Avançons dans le temps et arrivons en 1977 avec la chanson «Assouna», tiré de l’album «Le roi du ziglibithy» ou «Ziboté» d’Ernesto Djédjé (1947-1983). Pour les novices comme moi, le ziglibithy est une danse et un style musical révolutionnaire qui a su remettre la musique ivoirienne au goût du jour en Côte d’Ivoire en alliant avec harmonie musiques extérieures et musique classique ivoirienne. Et pour confirmer cela, je me suis permise de piquer les parole du professeur Yacouba Konaté, qui ne m’en voudra pas : «Mieux que toute théorie de l’authenticité, mieux que tout discours préconisant le retour aux sources, le ziglibithy donne un sens et une forme à la volonté des Africains qui veulent se nourrir de la sève de leurs racines. C’est une action, une recréation qui fonde une esthétique nouvelle sur le socle culturel et historique de la société ivoirienne».
Pour la petite anecdote, Ernesto Djédjé a appris à jouer de la guitare, adolescent, dans l’«Ivoiro-star» de Pierre Amédée.
Le titre suivant date de 1978. Il s’agit d’«Anouanzè» (l’entente) que Thérèse Allah (1935-2020) a interprété à l’issue du concours «Côte d’Ivoire la belle». Elle est l’une des deux seules femmes artistes dont «Chœurs d’Ivoire» reprend un titre. «Anouanzè» laisse la place à «Exode rural» (1978) de Wedji Ped (Paul Wedji), qui avait chanté Thérèse Allah, et lead vocal du groupe «Les djinn’s music». Même si l’on ne comprend pas les paroles, rien que le titre nous donne le thème de la chanson…
Vers la «modernité»
En route pour l’année 1979 avec le slow «Taxi sougnon» de Bailly Spinto. Ce morceau a rencontré le succès, et a été classé numéro un des hit-parades en Côte d’Ivoire et en Afrique et a mis son auteur compositeur au-devant de la scène musicale.
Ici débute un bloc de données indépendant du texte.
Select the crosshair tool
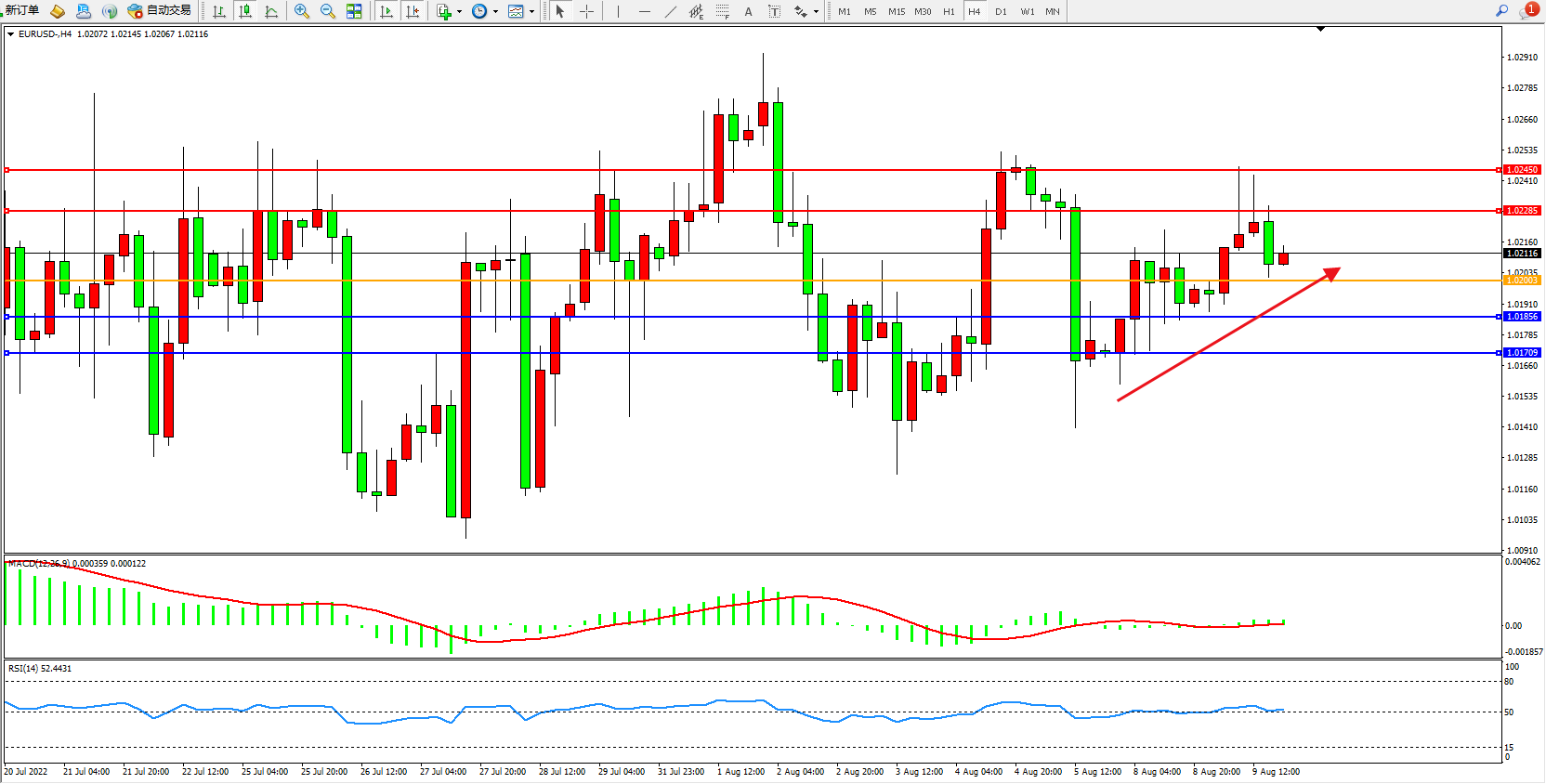Screen dimensions: 1546x784 pyautogui.click(x=586, y=12)
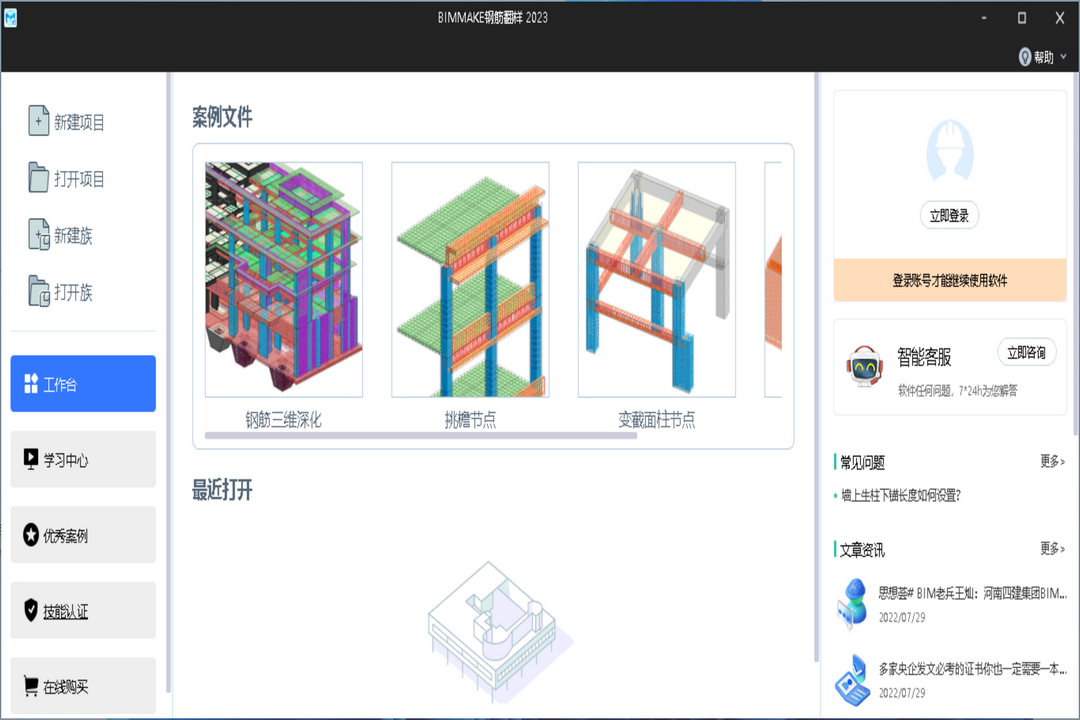
Task: Open the 钢筋三维深化 sample thumbnail
Action: point(282,278)
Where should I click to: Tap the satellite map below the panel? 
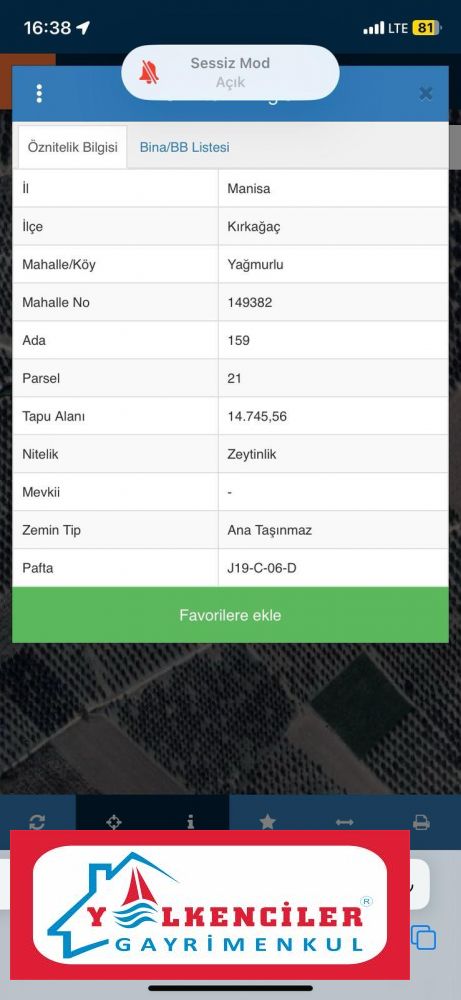[x=230, y=717]
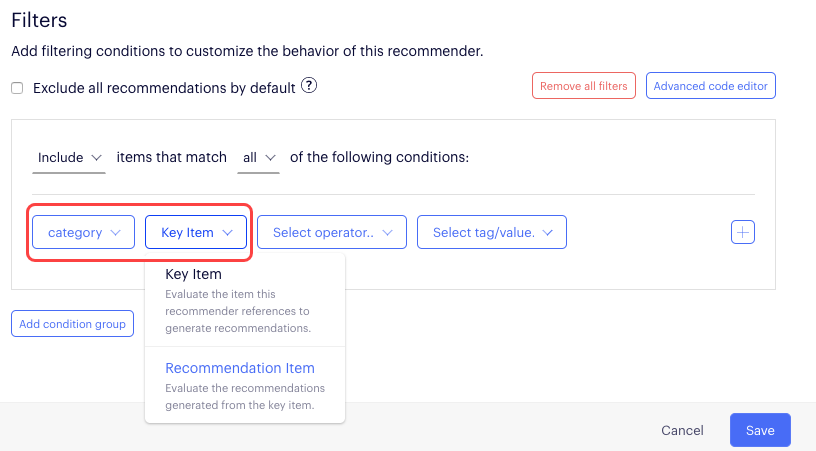This screenshot has width=816, height=451.
Task: Click the chevron on Select operator dropdown
Action: point(388,233)
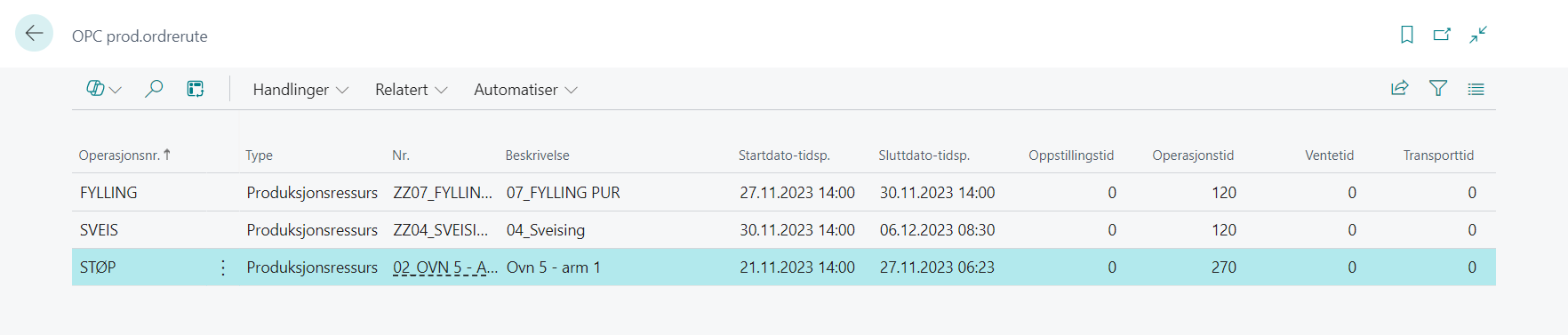The height and width of the screenshot is (335, 1568).
Task: Click the back arrow button
Action: tap(34, 34)
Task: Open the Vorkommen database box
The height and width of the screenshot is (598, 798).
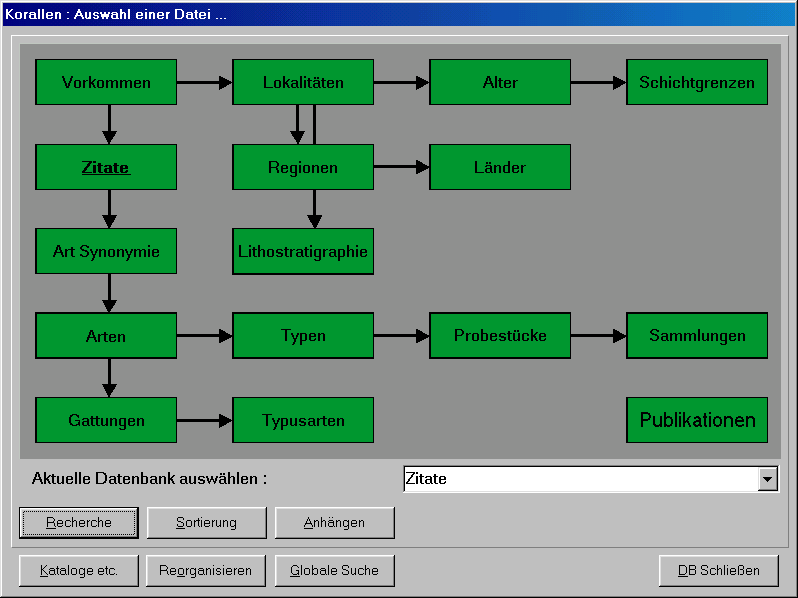Action: [106, 82]
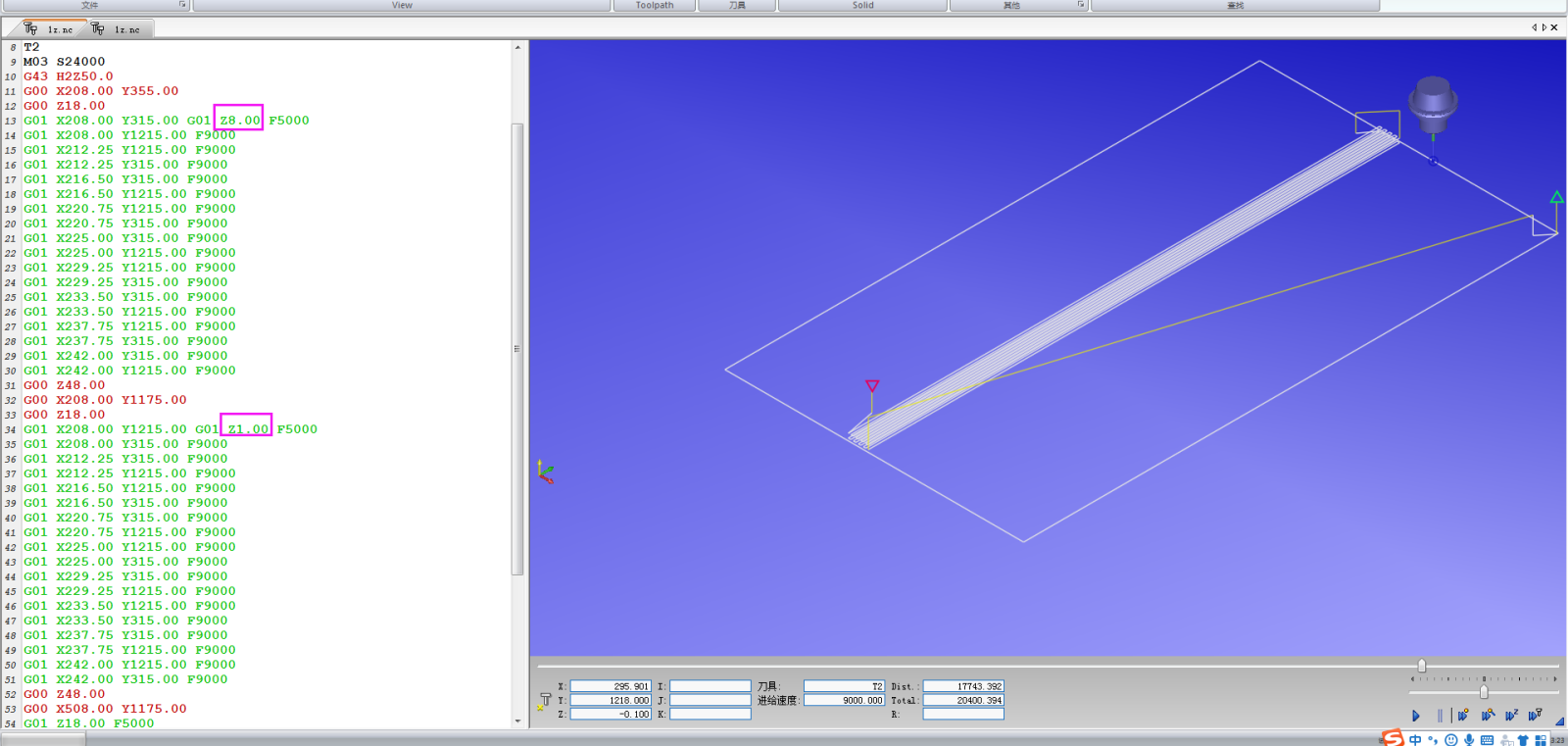
Task: Open the Toolpath ribbon panel
Action: tap(655, 5)
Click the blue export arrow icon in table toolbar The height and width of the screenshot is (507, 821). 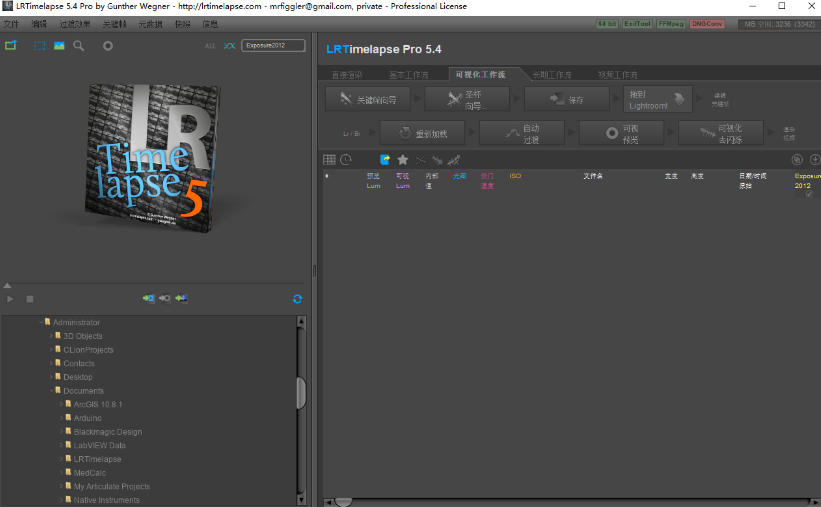(385, 159)
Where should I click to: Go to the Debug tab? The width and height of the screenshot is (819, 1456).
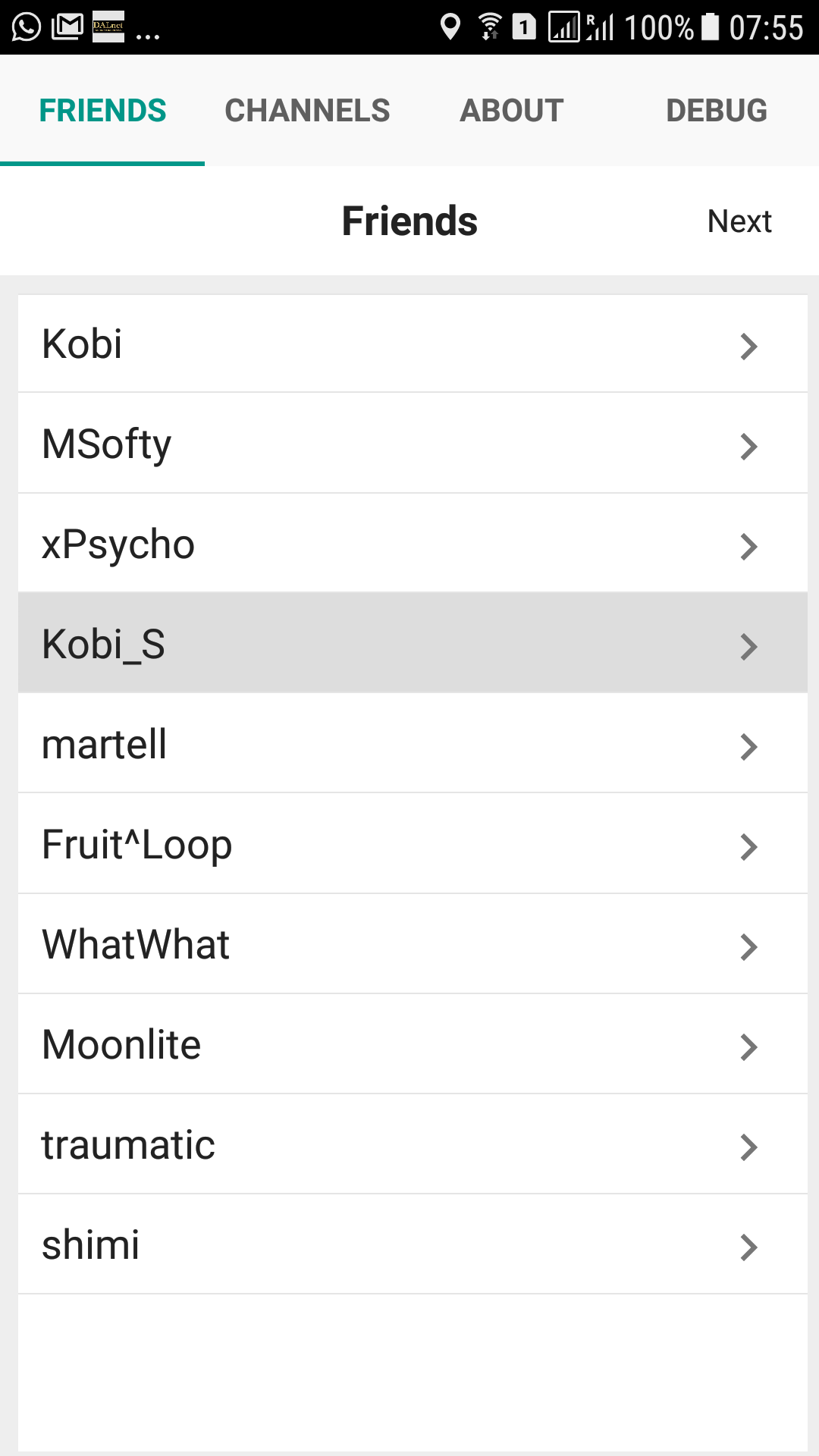(717, 111)
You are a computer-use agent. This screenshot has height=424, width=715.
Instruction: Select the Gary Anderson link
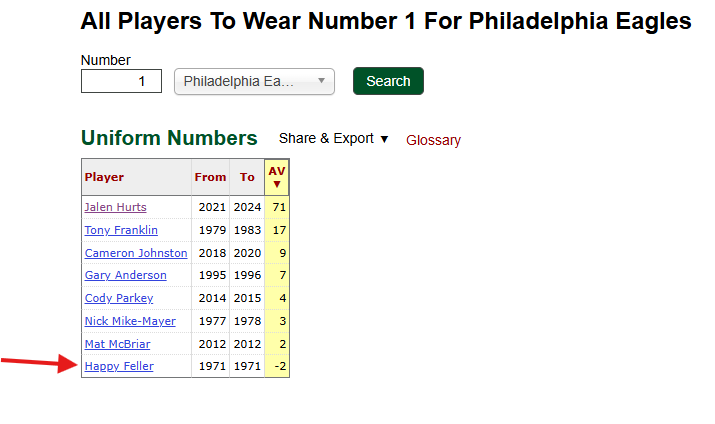pos(125,275)
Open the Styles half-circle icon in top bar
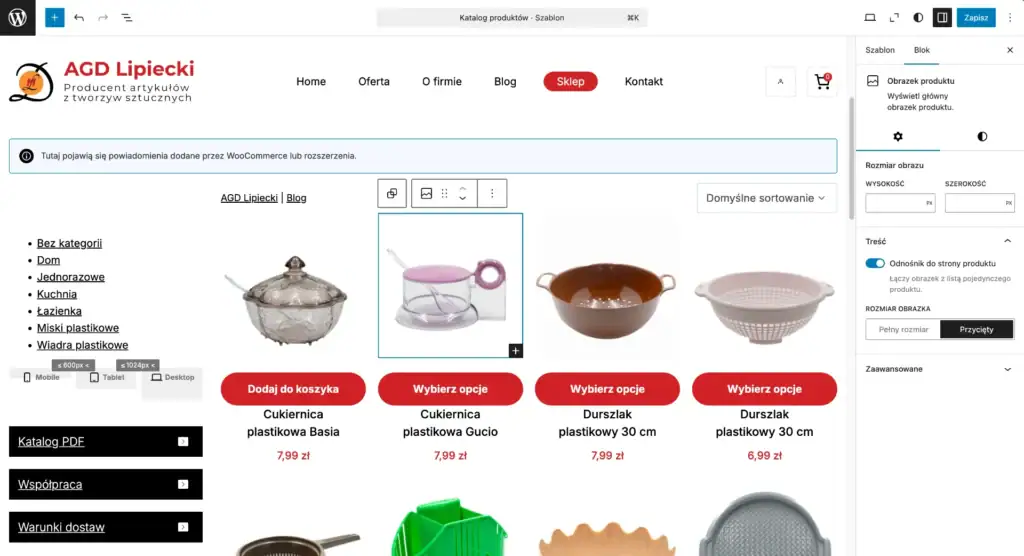This screenshot has height=556, width=1024. 918,18
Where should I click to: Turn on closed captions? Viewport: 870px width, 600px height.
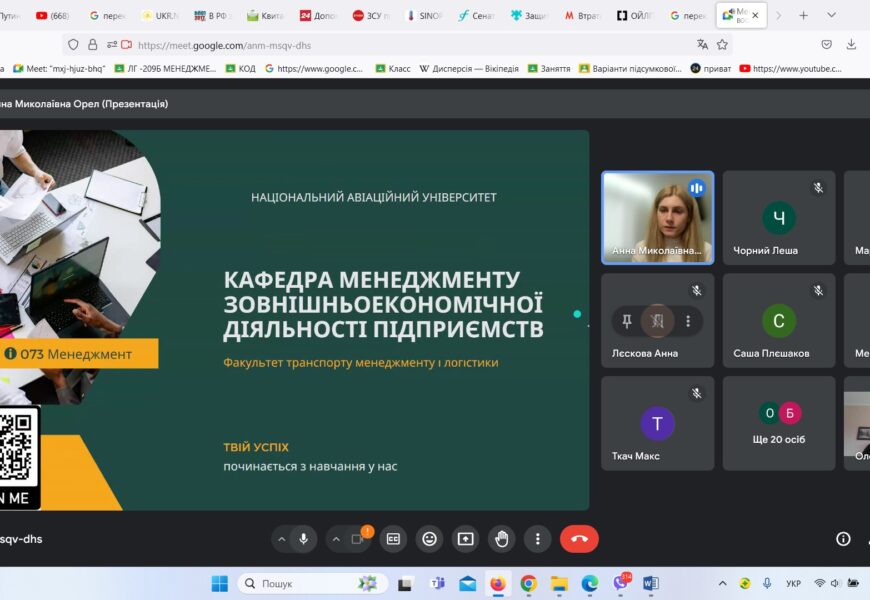tap(393, 539)
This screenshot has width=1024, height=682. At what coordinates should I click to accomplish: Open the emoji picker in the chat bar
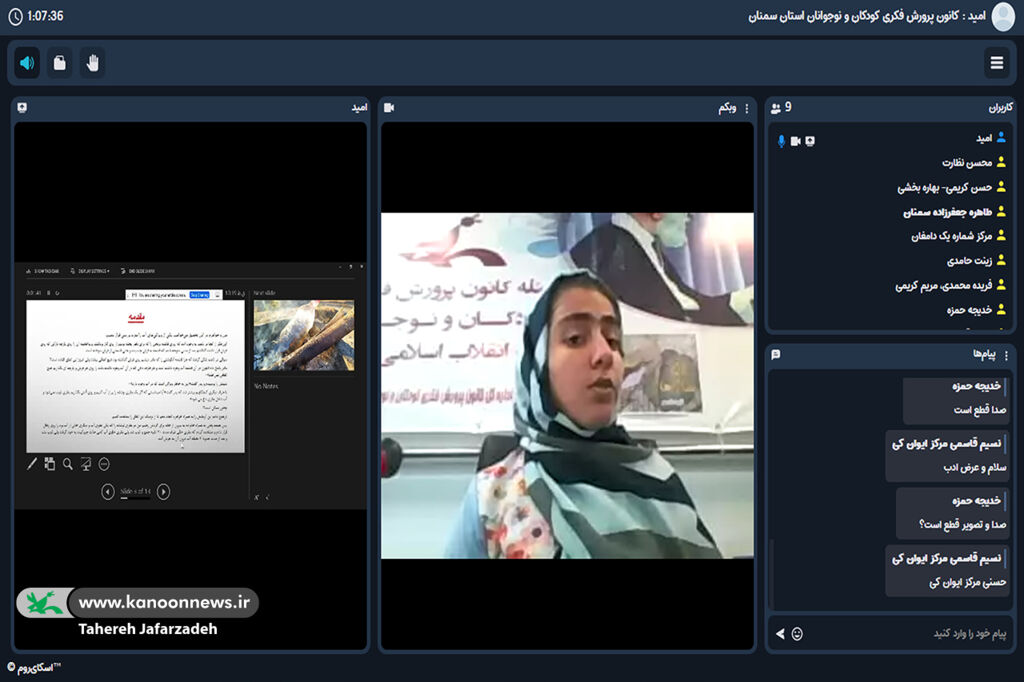797,633
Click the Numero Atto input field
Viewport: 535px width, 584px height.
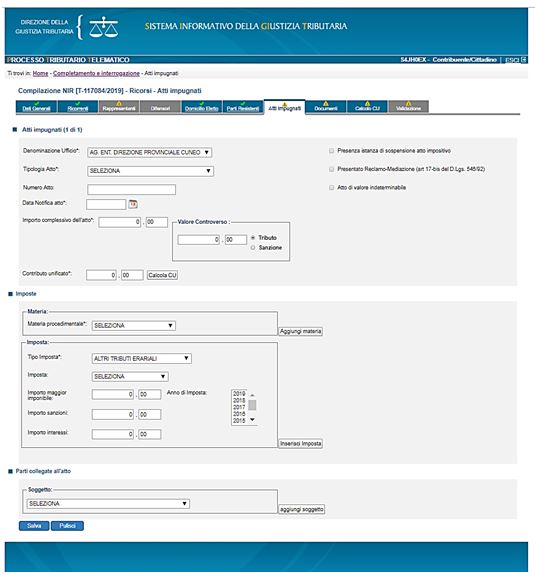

Deuxième artiste femme présente sur l’album à travers une chanson : Aïcha Koné avec «Adouma» (1982) ; un morceau qui a touché les cœurs lors de sa sortie, et bien après aussi.
Le morceau qui représente l’année 1983 est mondialement connu puisqu’il s’agit de «Brigadier Sabari» d’Alpha Blondy. Pas la peine de présenter ce dernier ni le tube qui a lancé sa carrière. Par contre, il est intéressant d’écrire qu’avec ce titre c’est totalement un autre style qui s’impose. Et l’on attend de voir ou plutôt d’entendre ce que cela va donner avec des chœurs, comme pour les morceaux suivants. «Brigadier Sabari» semble être une charnière entre les titres précédents et suivants, montrant aussi qu’il y a une évolution importante de la musique (générique) ivoirienne, voire presque une cassure nette.
En effet, après le reggae arrive le zouglou, même si certains disent que ce style a été inspiré par Pierre Amédée, qui en serait, d’une certaine manière, le précurseur. Donc le zouglou arrive avec le neuvième titre de «Chœurs d’Ivoire», à savoir «Kappa» (1991) de Paul Toussaint Dallet, alias Poignon, alias Dallet Youess.
Après 1991 vient 1992. Ce n’est pas une lapalissade, juste pour écrire que les morceaux présentés dans «Chœurs d’Ivoire» suivent un ordre chronologique, comme un lien pour avancer dans l’histoire musicale de la Côte d’Ivoire. Donc, 1992 avec du reggae mêlant des sonorités africaines et «Djidji Nandjui» de Ramses de Kimon.
Le recueil se termine à l’année 1999 avec «You ono» de John Yalley, le roi du zêzê-pop.